"exhilarating" is precisely the word for "man on wire!" i missed the limited run it had at the tribeca film festival but finally got to see this film at the film forum on monday afternoon. i had a some time to before class began at 6, so i was able to catch the 1:20 show (the theatre is just 2 train stops from my office). i left my office after a noon appointment and made it with time to spare. one huge, non-film, benefit was the discovery of a whole food beer room on houston street (but that's a separate story).
i had a vague recollection of this stunt breathlessly reported on the t.v. news as a kid in the summer of 1974. but aside from a blurry memory of "someone walking across the twin towers on tightrope," i had no real idea of the scope of phillipe petit's stunning accomplishment. to observe that a stunt of this magnitude could not conceivably take place in today's post-9/11 nyc (if comparable replacements to the towers themselves could be found) only magnifies the "once in a lifetime" aspect of the event. even the police officers who took petit into custody when he came off the wire were in awe of what they had witnessed.
the documentary is a blend of present-day interviews with petit and his (at the time) close-knit group of enablers. the sheer length of time it took to plan, practice and actually execute the walk is remarkable. petit constructed a mock-up space, complete down to the towers' exact dimensions, in france. in addition to the daily practice of walking the rope, we are shown the elaborate plans he and his friends undertook (including how they expected to smuggle the cable and related supplies into the towers, the multiple trips to the towers to photograph and map the location, and the precise role each member of the team would play).

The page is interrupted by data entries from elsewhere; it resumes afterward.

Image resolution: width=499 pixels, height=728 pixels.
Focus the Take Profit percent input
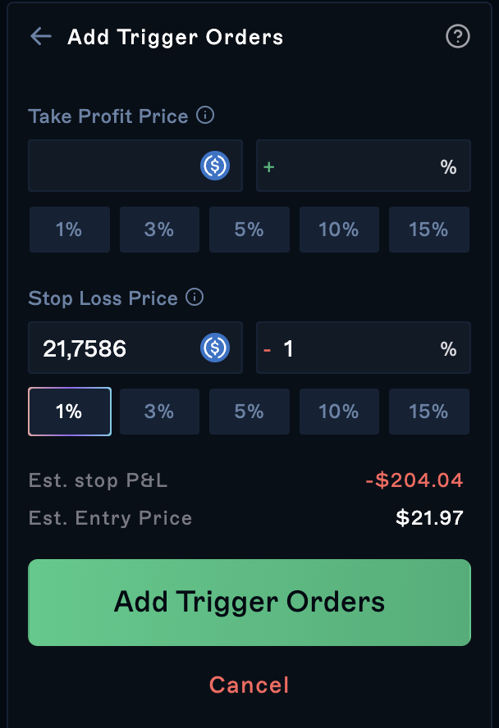(x=357, y=166)
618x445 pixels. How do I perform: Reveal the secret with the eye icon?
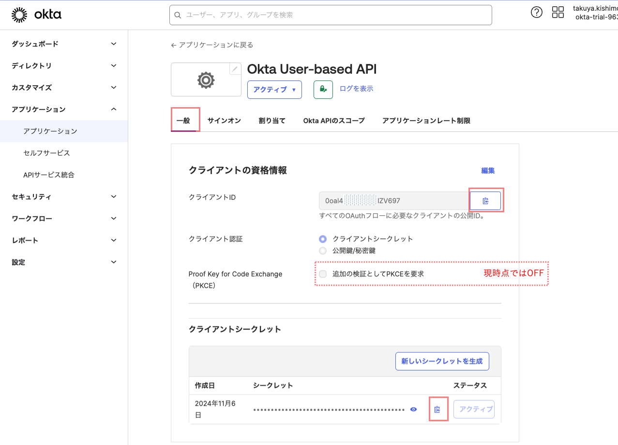click(413, 410)
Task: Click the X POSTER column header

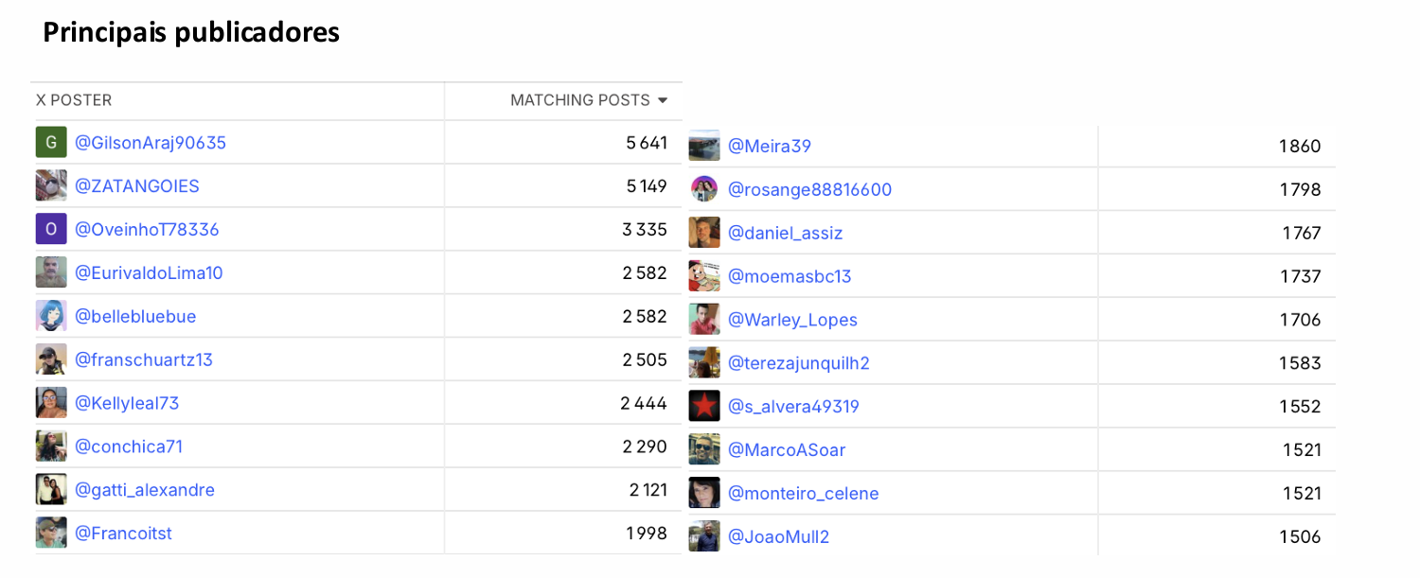Action: click(74, 100)
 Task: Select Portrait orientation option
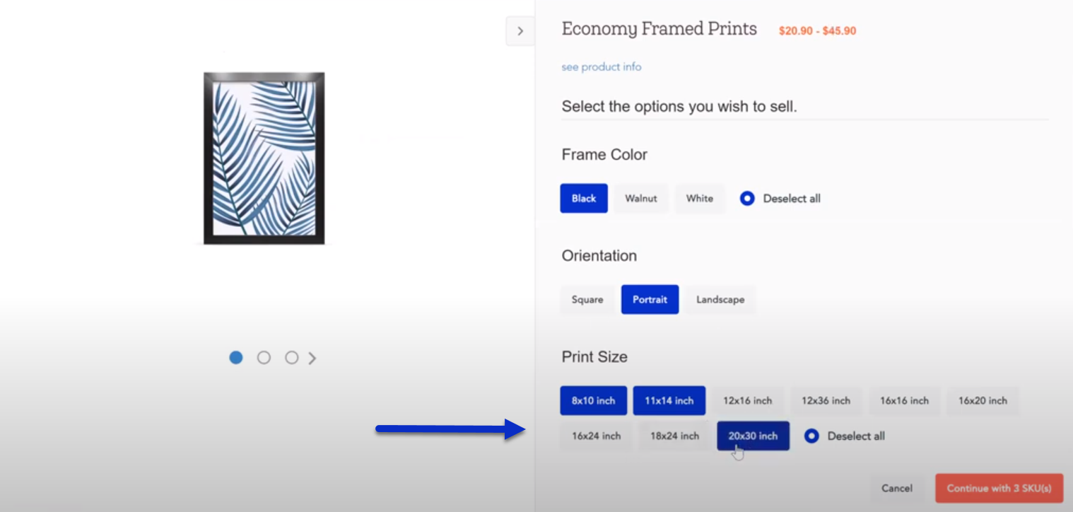pyautogui.click(x=650, y=300)
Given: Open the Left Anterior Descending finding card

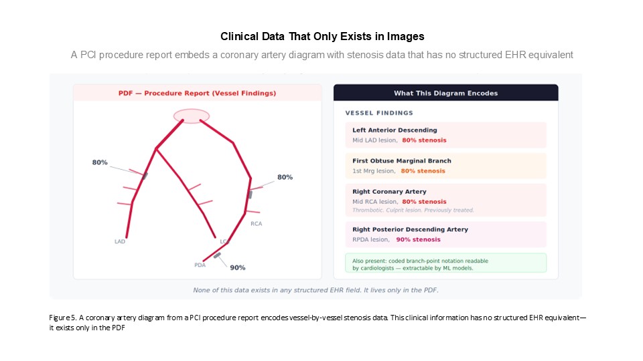Looking at the screenshot, I should pos(445,134).
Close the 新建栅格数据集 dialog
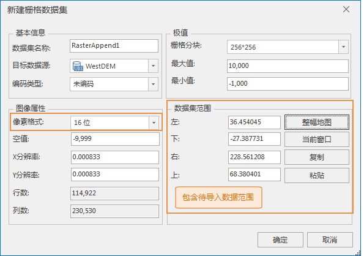The height and width of the screenshot is (256, 364). pyautogui.click(x=346, y=9)
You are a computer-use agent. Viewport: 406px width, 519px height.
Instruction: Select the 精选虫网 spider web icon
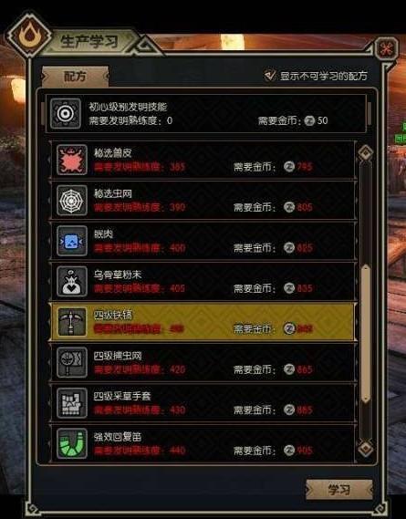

even with that background, watching them spend the entire night to string up the cable, and at one point even doubting if the job could be finished by daybreak, was utterly fascinating. the panoramic views (still photos taken by the participants mixed with archival film footage of the tower being constructed and nyc in the early 70's) were captivating. and, finally, the act itself - petit spent over 40 minutes on that wire, going back and forth between the towers 8 times! - was spellbinding. there really aren't enough adjectives to do justice.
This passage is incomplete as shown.